• What you will do: Lay out the data from the line with "The height and" through the end of the data as a Markdown table with columns "Row" and "Line", one numbered row per line and no blank lines. Omit the pictures.

----- Extracted entries -----

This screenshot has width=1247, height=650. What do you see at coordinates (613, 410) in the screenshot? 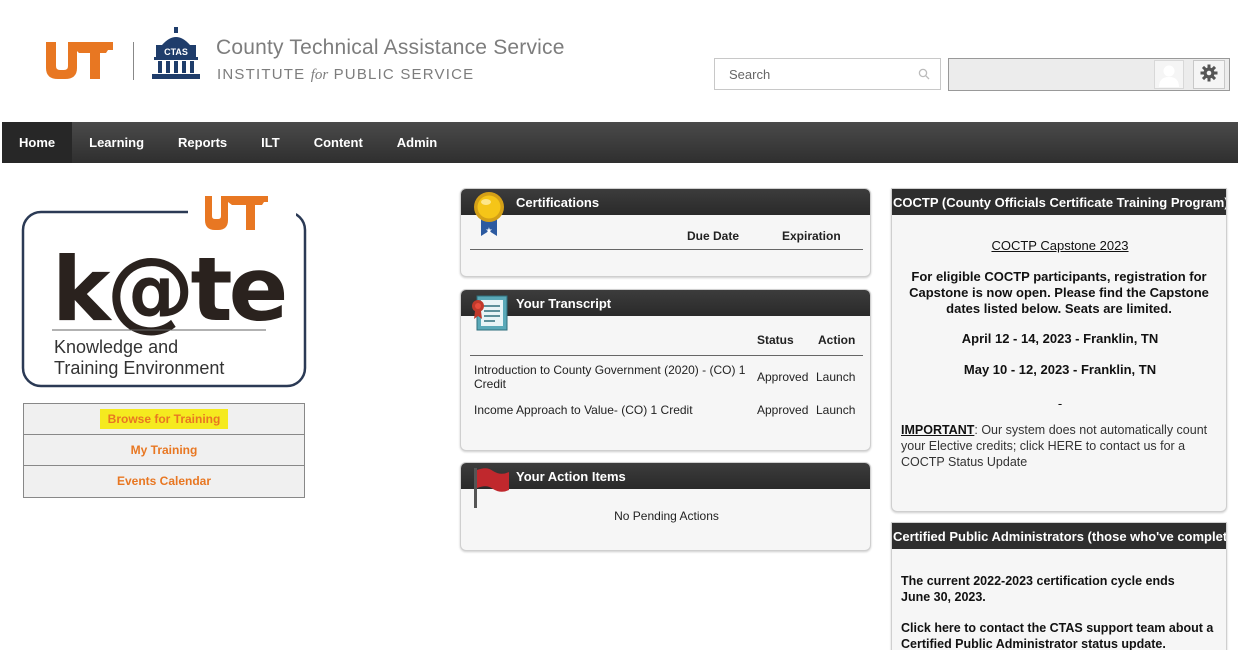
I see `transcript-row-2-course: Income Approach to Value- (CO) 1 Credit` at bounding box center [613, 410].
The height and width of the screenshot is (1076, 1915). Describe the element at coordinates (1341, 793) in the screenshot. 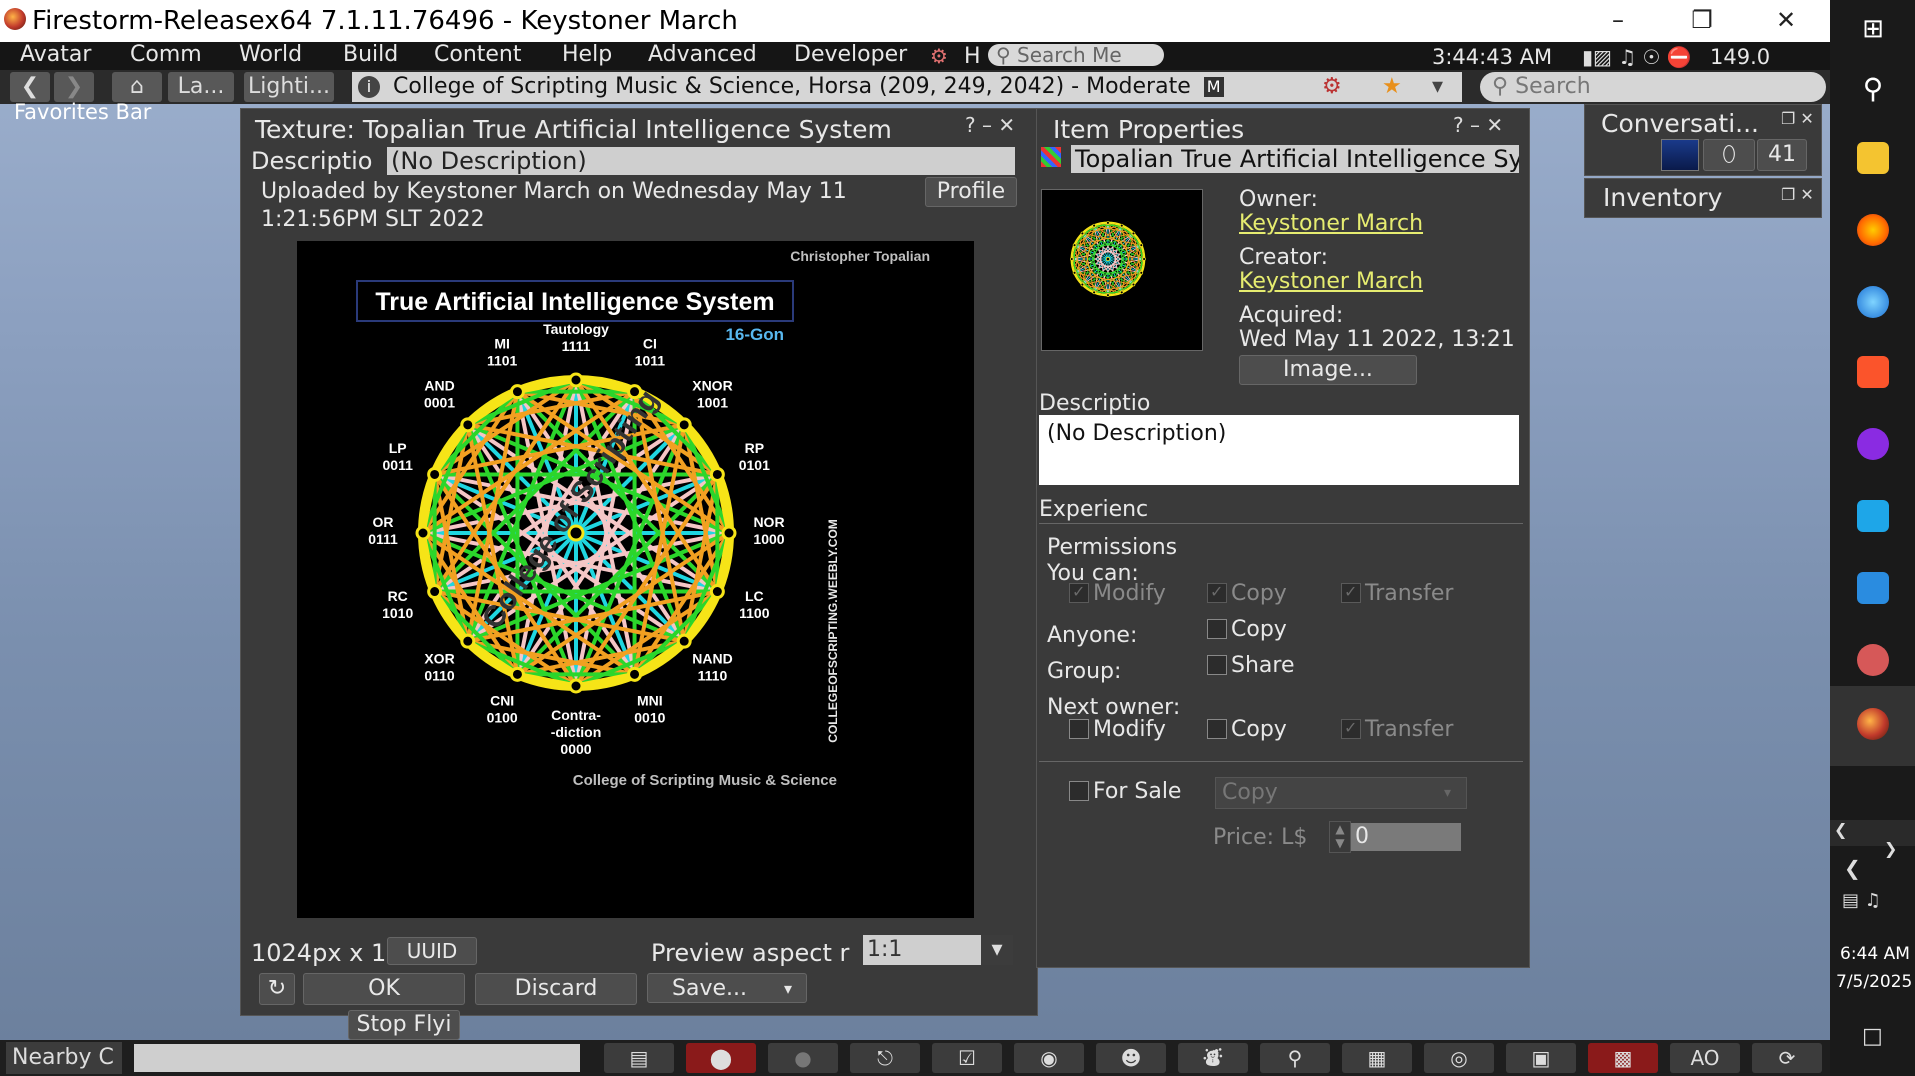

I see `sale-type-combo: Copy ▾` at that location.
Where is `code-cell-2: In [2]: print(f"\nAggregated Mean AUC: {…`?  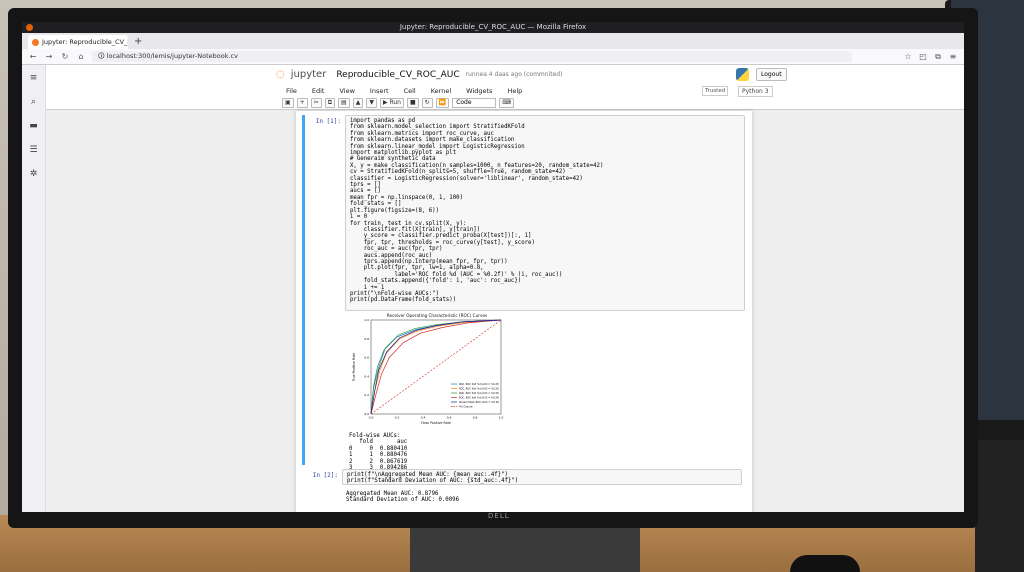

-----

• Solution:
| Row | Line |
|---|---|
| 1 | The height and width of the screenshot is (1076, 1915). Describe the element at coordinates (1341, 793) in the screenshot.  |
| 2 | I see `sale-type-combo: Copy ▾` at that location. |
| 3 | Where is `code-cell-2: In [2]: print(f"\nAggregated Mean AUC: {…`?   |